The UK is now undertaking a trial combing mixed shots in the two-dose vaccine schedule. /CFP
As countries are scrambling for vaccines to protect their citizens from COVID-19, vaccine shortages and inequality have put countries, especially the poorer ones, under threat.
The UK is now undertaking a "world first" trial to evaluate the immune responses after people get mixed shots during the usually two-dose vaccine regimen, an attempt to increase the flexibility in vaccine supply and delivery.
Started in early February, the trial, dubbed "Com-Cov," is led by the University of Oxford and backed by 7 million pounds (about $9.68 million) from the British government's Vaccines Taskforce.
More than 800 volunteers aged 50 and above will be recruited to the trial. They will be given four different combinations of the first dose and the booster one: a first dose of the Oxford-AstraZeneca vaccine followed by boosting with either the Pfizer-BioNTech vaccine or a further dose of the Oxford-AstraZeneca vaccine, and vice versa, said the University of Oxford.

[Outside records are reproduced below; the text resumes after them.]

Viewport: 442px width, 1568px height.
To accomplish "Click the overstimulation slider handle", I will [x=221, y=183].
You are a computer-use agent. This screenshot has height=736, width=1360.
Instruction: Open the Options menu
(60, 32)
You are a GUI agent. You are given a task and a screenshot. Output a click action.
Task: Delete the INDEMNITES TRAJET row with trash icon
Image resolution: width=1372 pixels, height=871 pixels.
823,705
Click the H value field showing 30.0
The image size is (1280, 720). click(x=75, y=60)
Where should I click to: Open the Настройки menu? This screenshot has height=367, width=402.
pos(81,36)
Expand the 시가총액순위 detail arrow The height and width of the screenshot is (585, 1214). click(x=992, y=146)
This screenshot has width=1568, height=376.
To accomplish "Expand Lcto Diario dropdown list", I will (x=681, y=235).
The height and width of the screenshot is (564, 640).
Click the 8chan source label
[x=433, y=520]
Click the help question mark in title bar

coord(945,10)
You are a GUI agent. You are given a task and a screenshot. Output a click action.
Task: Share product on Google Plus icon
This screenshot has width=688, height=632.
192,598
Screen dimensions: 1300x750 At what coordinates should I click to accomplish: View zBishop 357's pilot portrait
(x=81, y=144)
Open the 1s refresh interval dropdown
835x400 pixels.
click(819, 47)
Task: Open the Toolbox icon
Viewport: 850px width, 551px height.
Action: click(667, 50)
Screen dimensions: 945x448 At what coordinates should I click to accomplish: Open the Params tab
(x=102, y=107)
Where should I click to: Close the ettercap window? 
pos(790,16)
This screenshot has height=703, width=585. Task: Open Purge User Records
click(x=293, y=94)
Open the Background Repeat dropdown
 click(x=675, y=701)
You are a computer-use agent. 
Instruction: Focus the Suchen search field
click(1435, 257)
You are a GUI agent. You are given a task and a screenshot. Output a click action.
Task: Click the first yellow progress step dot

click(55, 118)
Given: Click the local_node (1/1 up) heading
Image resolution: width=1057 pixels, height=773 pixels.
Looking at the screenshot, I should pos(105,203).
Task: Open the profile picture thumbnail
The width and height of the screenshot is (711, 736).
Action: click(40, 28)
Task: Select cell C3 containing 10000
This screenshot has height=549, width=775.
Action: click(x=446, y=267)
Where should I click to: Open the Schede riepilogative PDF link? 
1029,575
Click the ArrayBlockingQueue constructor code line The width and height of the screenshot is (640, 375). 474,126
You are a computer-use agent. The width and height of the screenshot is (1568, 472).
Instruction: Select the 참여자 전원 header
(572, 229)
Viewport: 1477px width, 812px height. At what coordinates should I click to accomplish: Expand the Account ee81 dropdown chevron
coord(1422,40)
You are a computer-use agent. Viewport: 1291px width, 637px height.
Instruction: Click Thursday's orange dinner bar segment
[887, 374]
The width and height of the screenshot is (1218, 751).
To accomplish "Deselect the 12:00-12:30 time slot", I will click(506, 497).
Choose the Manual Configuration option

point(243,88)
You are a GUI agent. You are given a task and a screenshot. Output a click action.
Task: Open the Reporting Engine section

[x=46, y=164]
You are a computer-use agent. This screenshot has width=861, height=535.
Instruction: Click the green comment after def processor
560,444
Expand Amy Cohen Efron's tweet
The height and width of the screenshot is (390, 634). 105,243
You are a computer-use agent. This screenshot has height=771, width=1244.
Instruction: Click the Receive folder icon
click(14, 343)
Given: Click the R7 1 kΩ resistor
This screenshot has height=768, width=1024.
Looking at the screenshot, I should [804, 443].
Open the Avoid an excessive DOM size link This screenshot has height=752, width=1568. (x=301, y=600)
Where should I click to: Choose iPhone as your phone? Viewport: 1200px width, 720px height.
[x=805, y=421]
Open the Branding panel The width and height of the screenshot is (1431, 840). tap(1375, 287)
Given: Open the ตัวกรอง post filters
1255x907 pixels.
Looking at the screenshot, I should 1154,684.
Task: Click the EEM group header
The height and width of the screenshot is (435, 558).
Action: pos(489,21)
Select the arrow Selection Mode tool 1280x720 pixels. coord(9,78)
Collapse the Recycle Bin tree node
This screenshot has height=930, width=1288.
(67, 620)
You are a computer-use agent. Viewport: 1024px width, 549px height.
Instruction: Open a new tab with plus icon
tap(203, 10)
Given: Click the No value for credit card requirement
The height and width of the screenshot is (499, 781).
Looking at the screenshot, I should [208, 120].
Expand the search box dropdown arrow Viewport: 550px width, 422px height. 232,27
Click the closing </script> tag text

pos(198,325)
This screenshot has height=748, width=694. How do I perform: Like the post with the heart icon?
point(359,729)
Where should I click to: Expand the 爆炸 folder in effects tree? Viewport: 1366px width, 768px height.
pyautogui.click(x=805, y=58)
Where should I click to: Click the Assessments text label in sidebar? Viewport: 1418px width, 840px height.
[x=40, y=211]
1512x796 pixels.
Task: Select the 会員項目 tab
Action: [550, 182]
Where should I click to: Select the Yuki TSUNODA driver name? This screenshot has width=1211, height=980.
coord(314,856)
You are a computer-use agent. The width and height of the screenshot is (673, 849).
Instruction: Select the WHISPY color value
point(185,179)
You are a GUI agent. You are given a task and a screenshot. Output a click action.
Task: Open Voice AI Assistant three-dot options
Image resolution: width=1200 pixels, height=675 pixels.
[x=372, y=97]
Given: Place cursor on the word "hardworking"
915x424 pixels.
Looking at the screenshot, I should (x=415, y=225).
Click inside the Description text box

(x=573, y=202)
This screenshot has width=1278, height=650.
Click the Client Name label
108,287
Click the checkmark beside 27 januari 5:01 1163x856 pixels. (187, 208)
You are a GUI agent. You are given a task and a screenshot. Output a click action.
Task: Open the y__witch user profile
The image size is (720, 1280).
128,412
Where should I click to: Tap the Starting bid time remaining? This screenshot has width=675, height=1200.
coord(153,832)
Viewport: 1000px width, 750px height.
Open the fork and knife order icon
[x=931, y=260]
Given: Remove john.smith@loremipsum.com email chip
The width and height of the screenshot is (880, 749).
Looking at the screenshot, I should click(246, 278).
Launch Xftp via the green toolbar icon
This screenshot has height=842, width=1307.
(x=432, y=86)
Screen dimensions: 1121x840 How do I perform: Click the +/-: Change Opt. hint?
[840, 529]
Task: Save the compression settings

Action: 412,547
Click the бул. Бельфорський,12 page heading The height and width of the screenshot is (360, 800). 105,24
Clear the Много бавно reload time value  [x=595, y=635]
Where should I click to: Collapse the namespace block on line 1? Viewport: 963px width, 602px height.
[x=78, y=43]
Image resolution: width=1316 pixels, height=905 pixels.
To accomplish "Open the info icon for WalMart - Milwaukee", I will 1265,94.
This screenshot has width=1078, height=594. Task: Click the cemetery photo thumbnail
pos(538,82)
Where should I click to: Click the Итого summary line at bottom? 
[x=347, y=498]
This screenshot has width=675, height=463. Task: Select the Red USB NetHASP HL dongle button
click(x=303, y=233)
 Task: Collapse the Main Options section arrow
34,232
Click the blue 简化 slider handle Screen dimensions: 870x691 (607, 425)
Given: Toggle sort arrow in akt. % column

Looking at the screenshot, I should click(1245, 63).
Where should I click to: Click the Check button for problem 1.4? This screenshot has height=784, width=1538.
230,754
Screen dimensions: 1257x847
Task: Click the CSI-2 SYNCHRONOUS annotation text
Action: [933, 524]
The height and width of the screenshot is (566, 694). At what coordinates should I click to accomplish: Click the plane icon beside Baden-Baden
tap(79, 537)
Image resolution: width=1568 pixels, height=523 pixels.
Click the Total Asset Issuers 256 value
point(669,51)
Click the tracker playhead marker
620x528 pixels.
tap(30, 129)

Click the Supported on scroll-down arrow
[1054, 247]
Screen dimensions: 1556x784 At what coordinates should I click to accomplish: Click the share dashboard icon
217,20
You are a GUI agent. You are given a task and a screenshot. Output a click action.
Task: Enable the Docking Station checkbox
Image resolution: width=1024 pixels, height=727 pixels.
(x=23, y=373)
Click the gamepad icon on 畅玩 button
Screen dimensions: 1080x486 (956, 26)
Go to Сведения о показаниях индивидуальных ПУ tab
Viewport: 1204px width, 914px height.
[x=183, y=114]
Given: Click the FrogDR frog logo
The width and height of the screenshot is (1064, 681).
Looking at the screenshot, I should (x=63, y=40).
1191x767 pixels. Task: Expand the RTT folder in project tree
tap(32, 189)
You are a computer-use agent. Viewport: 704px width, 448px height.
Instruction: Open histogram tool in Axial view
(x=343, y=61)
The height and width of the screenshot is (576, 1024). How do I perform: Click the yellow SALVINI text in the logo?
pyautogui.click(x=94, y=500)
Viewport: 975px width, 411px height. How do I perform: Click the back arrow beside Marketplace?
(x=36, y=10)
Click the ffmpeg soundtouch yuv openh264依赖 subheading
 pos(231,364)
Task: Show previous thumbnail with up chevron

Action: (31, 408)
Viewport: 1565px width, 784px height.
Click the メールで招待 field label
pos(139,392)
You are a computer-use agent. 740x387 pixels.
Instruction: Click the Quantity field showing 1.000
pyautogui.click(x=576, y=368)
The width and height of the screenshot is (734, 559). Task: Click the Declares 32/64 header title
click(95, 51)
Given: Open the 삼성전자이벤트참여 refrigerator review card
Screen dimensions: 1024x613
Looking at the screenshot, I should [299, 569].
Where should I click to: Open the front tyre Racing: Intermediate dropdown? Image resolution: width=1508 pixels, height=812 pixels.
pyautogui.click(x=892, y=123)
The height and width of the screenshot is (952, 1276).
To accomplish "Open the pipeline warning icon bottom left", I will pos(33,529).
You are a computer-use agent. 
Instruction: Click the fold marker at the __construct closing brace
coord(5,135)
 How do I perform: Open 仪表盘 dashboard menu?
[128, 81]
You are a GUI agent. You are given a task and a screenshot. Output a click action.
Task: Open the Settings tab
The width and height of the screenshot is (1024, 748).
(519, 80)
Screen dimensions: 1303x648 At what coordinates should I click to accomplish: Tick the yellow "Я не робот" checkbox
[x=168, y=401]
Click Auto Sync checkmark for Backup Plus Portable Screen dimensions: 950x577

"These will be evaluated at two different dosing schedules: at a four-week interval for an early interim data readout and at a twelve-week interval for comparison to current UK policy," the university added.
"If we do show that these vaccines can be used interchangeably in the same schedule, this will greatly increase the flexibility of vaccine delivery, and could provide clues as to how to increase the breadth of protection against new virus strains," said Matthew Snape, chief investigator on the trial and associate professor in Pediatrics and Vaccinology at the University of Oxford.
The strategy of mixing different vaccines was previously used in the prevention and control of infectious diseases such as Ebola.
Janssen Pharmaceuticals of Johnson & Johnson was granted by the European Commission in 2020 for its Ebola vaccine regimen, which consists of two doses, Zabdeno (Ad26. ZEBOV) and Mvabea (MVA-BN-Filo), with the former given first and the latter administered about eight weeks later.
"Given the inevitable challenges of immunizing large numbers of the population against COVID-19 and potential global supply constraints, there are definite advantages to having data that could support a more flexible immunization program, if needed and if approved by the medicines regulator," said Jonathan Van-Tam, deputy chief medical officer and senior responsible officer for the study.
Initial trial data is expected to be obtained around June, and more vaccines will be added to the trial after they are approved and rolled out in the country.
Health authorities in other countries are cautious about mixing COVID-19 vaccines.
The latest update to the website of the U.S. Centers for Disease Control and Prevention said that the country's currently authorized mRNA COVID-19 vaccines "are not interchangeable with each other or with other COVID-19 vaccine products."
"The safety and efficacy of a mixed-product series have not been evaluated. Both doses of the series should be completed with the same product."